[The task]
Set down the final stretch of the data, from the line that holds "Click the Amazon's Choice badge" through the last line, both included, with pictures left out.

[Dataset entries]
══════
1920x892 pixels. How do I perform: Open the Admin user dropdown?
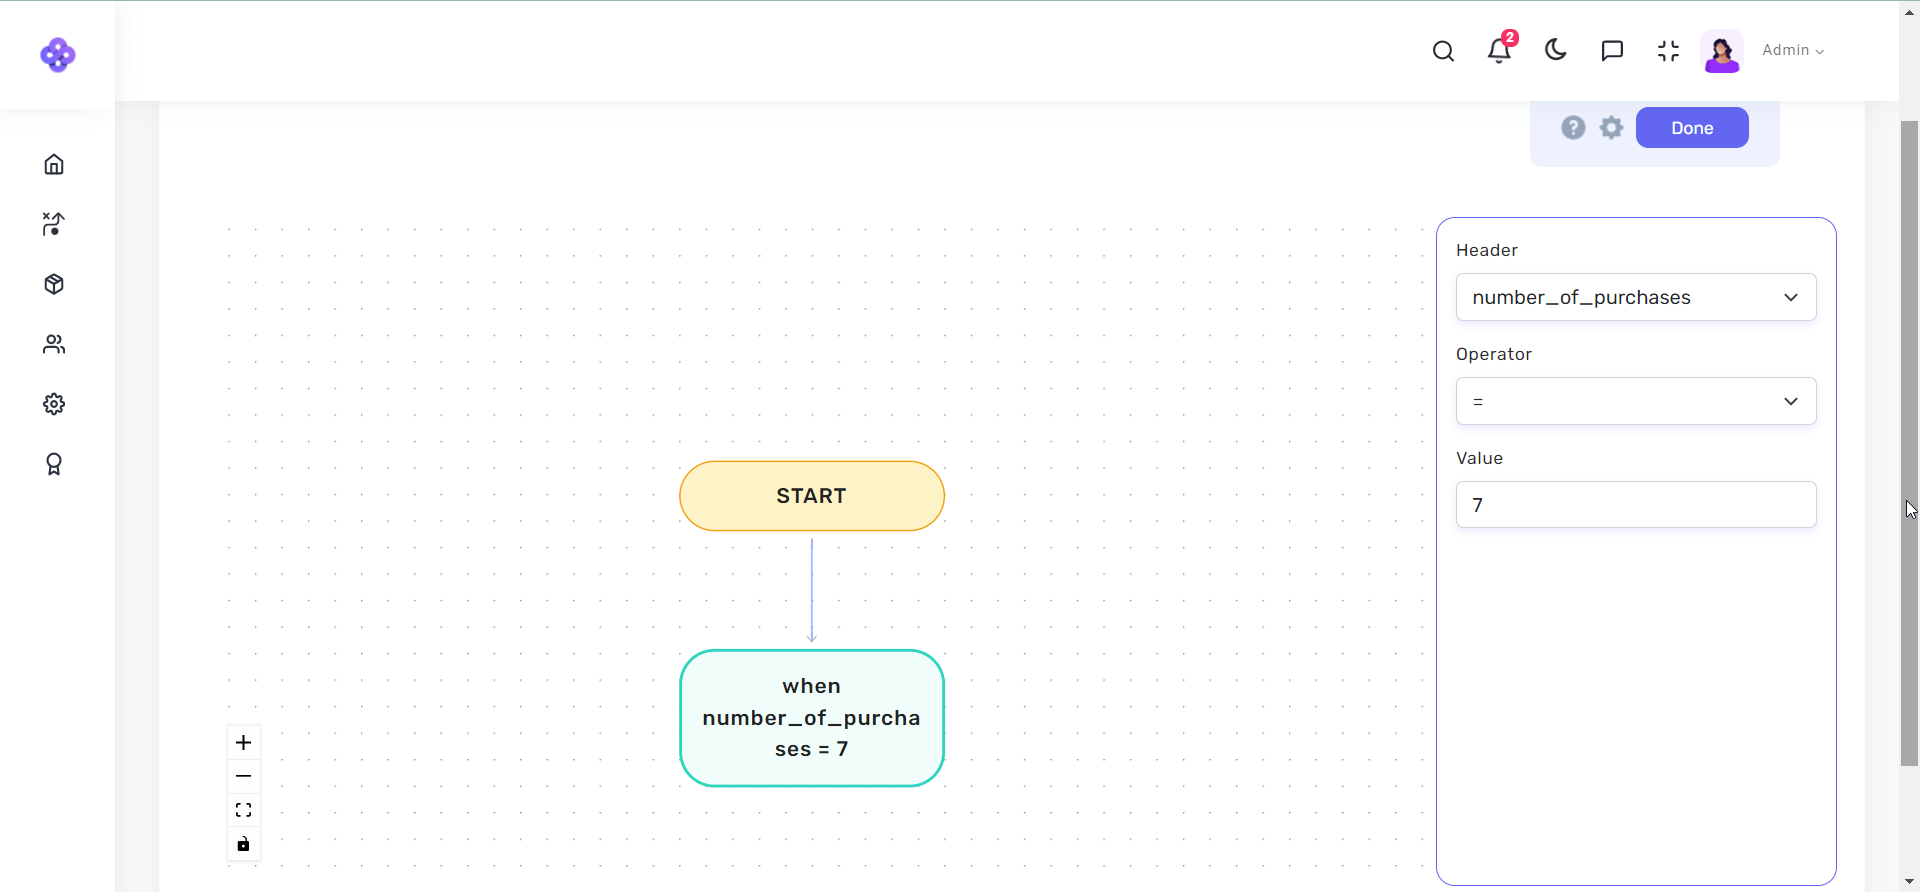pos(1791,51)
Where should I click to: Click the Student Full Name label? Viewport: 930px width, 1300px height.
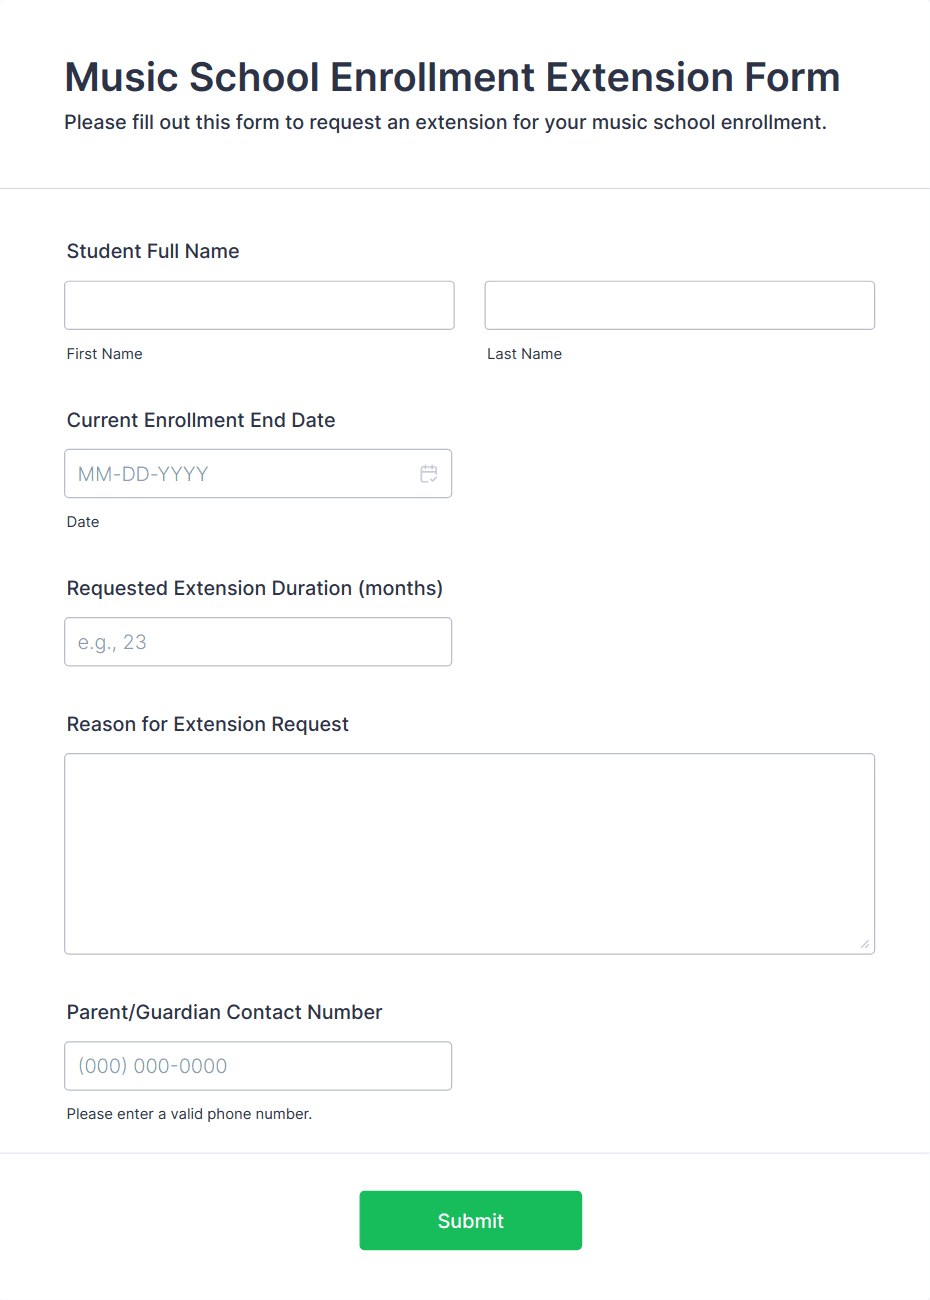pos(153,251)
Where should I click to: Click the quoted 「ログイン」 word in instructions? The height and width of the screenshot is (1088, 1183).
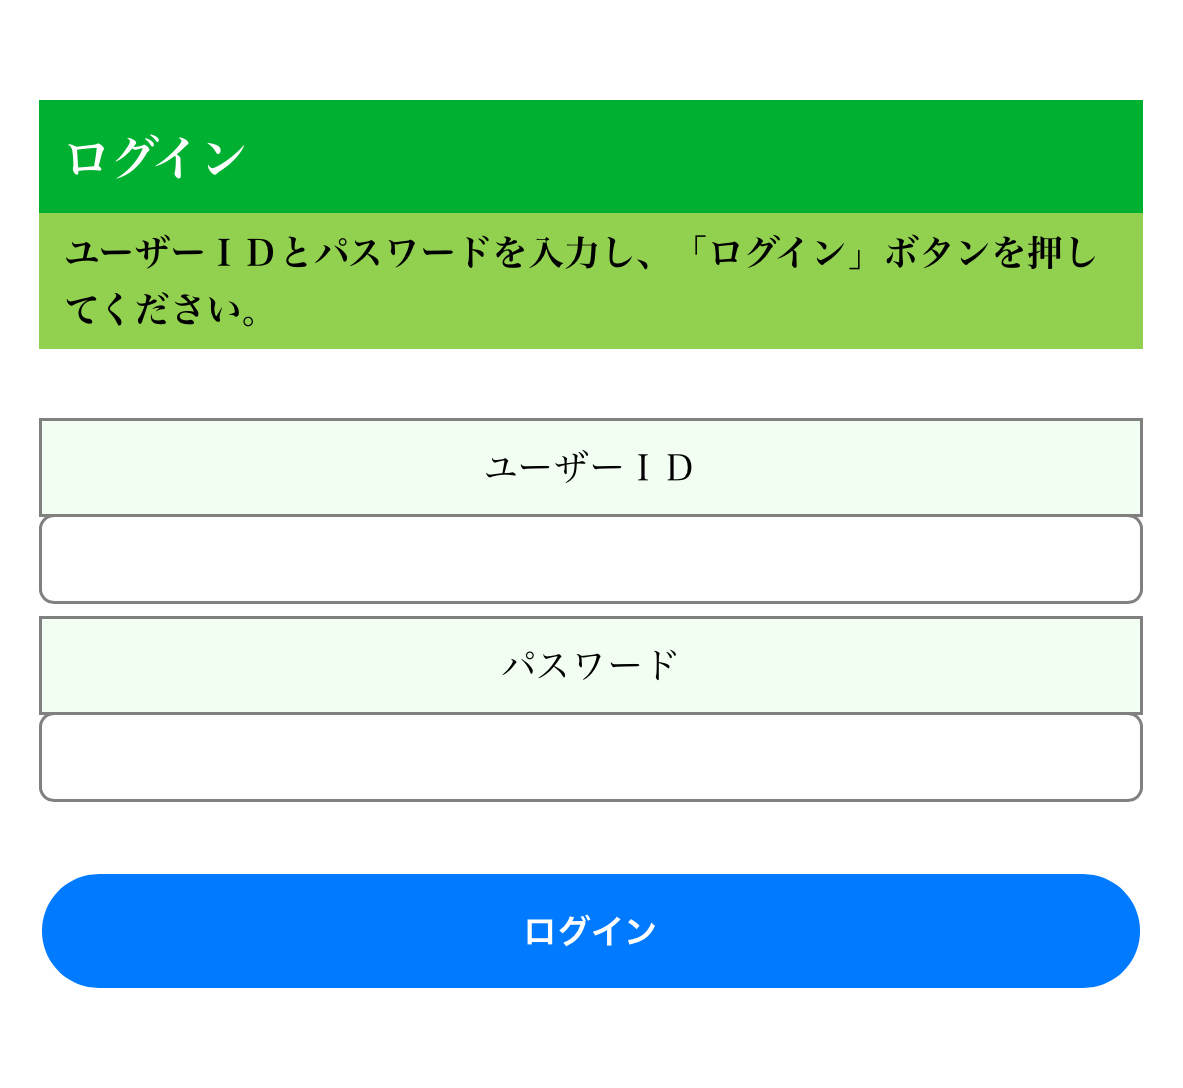[779, 252]

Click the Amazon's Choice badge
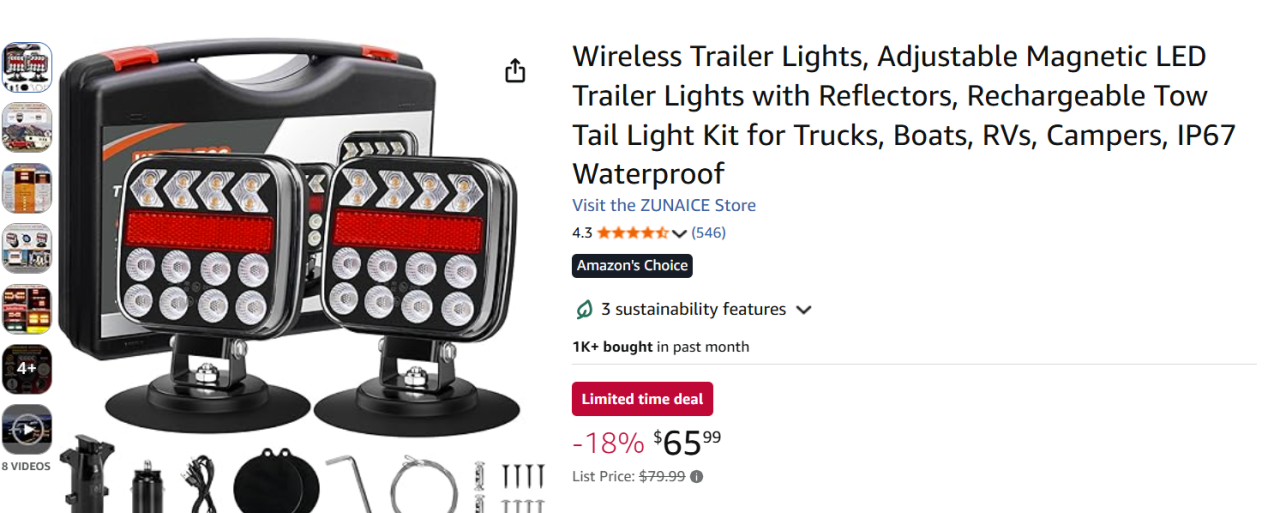(x=632, y=266)
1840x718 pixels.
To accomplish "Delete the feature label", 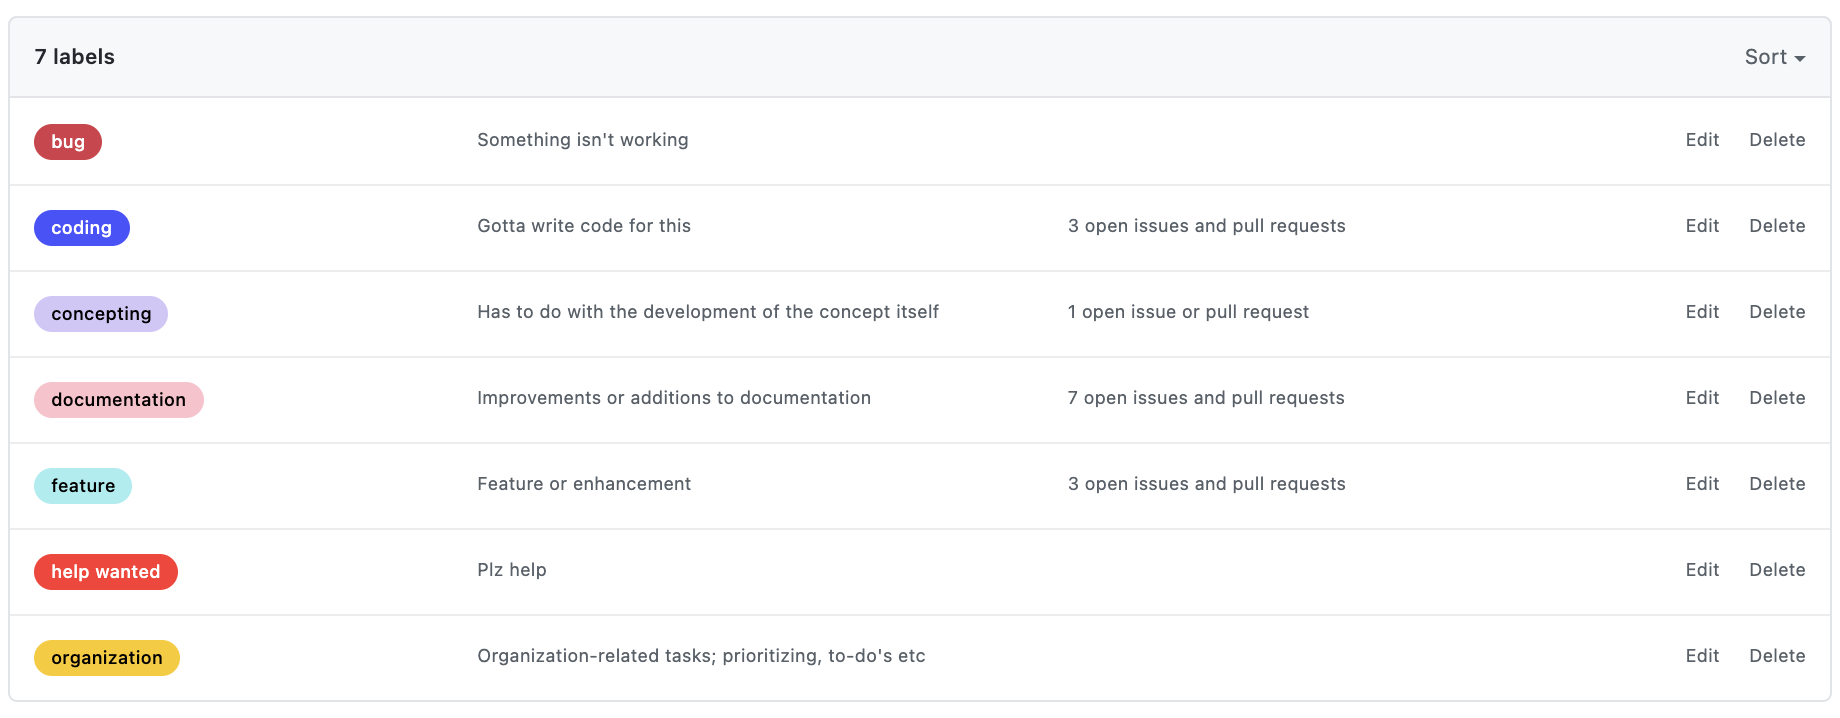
══════
[Your response]
Click the Amazon's Choice badge
(x=632, y=266)
1840x718 pixels.
To accomplish "Delete the feature label", 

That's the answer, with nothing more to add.